Pixel coordinate grounding data
************

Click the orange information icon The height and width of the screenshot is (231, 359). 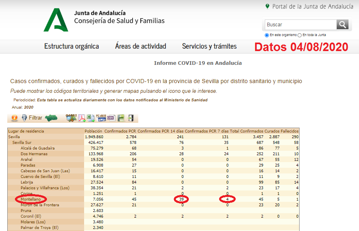[x=15, y=118]
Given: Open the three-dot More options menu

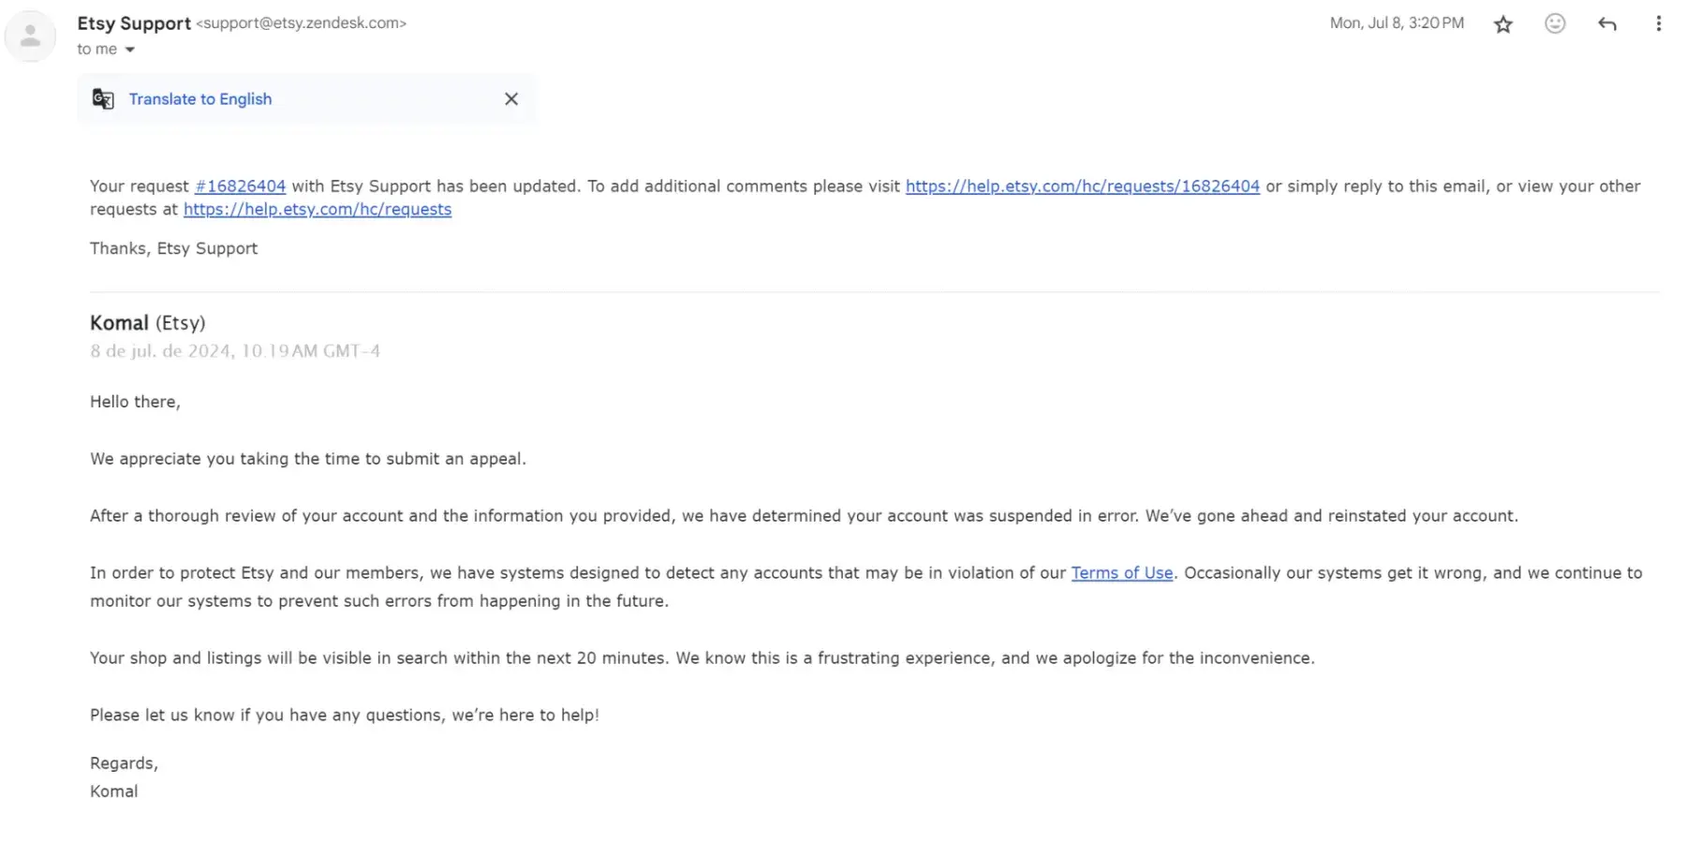Looking at the screenshot, I should 1658,24.
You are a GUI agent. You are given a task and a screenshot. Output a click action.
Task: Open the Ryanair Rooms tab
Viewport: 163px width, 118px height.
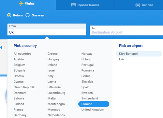point(85,5)
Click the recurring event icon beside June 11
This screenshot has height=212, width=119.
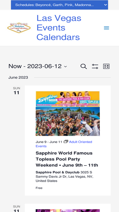[66, 141]
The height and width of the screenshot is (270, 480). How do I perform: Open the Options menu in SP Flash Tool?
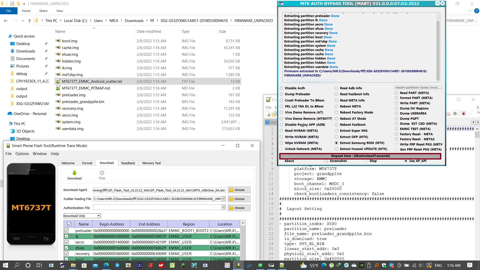22,153
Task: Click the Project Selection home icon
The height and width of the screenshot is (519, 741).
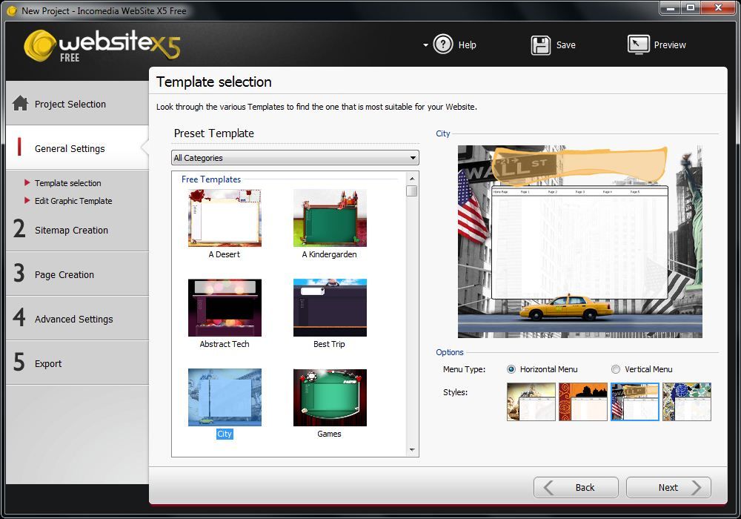Action: [21, 104]
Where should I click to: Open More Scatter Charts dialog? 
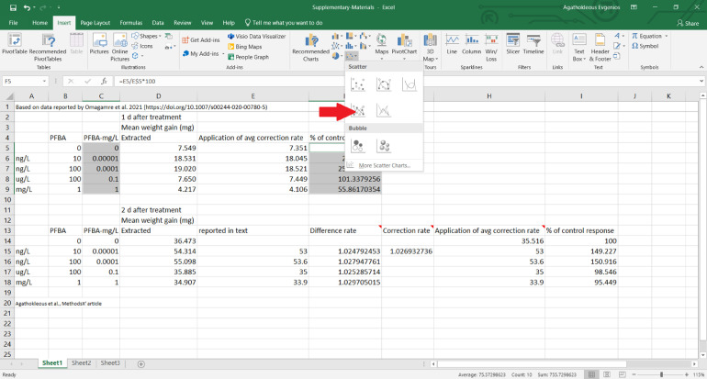coord(384,165)
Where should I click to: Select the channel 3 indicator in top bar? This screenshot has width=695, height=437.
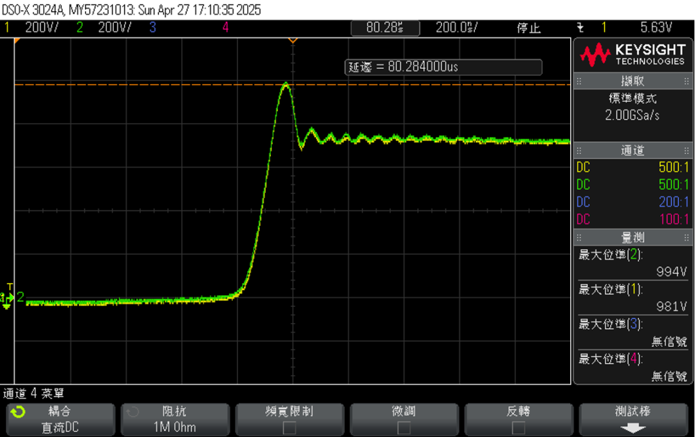[153, 28]
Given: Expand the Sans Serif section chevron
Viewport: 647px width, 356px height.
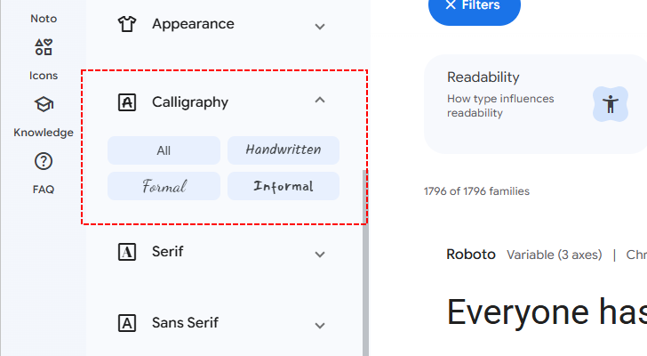Looking at the screenshot, I should pyautogui.click(x=320, y=324).
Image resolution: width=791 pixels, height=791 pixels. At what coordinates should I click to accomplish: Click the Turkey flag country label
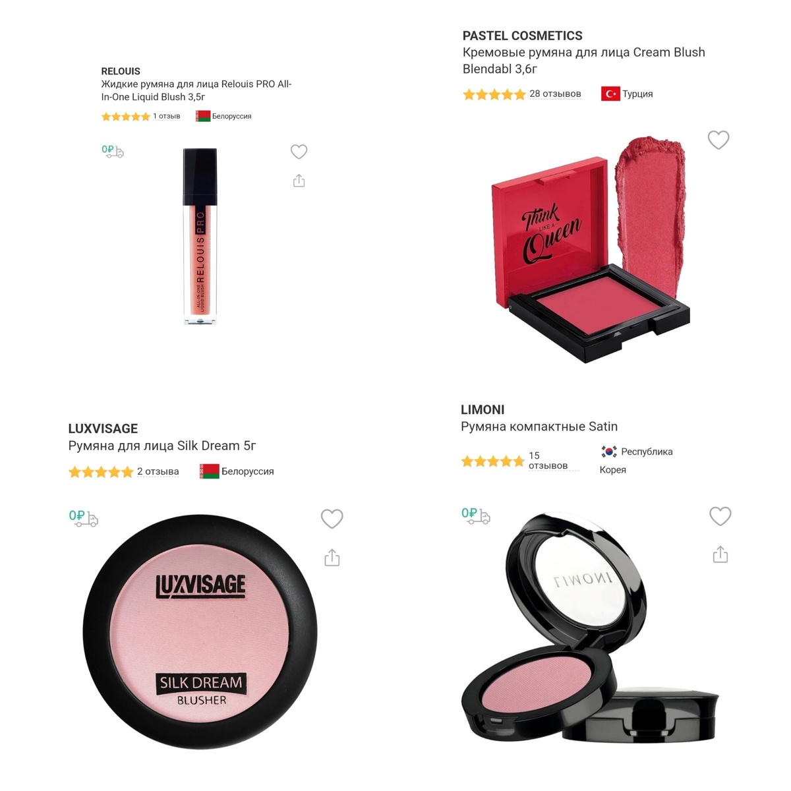(x=627, y=94)
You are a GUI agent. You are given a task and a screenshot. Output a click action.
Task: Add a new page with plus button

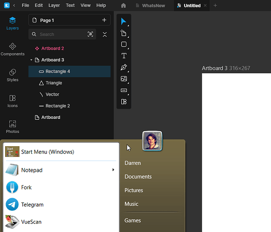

************

Work task: Reproduce verbatim every line starting at the line that holds "Image resolution: width=791" and ending with the final line of the data; omit the pictures.

Solution to this exercise:
Image resolution: width=791 pixels, height=791 pixels. At what coordinates should I click to accomplish: Click the Turkey flag country label
(x=627, y=94)
You are a GUI agent. You are given a task and a screenshot. Output a click action.
Task: Add a new page with plus button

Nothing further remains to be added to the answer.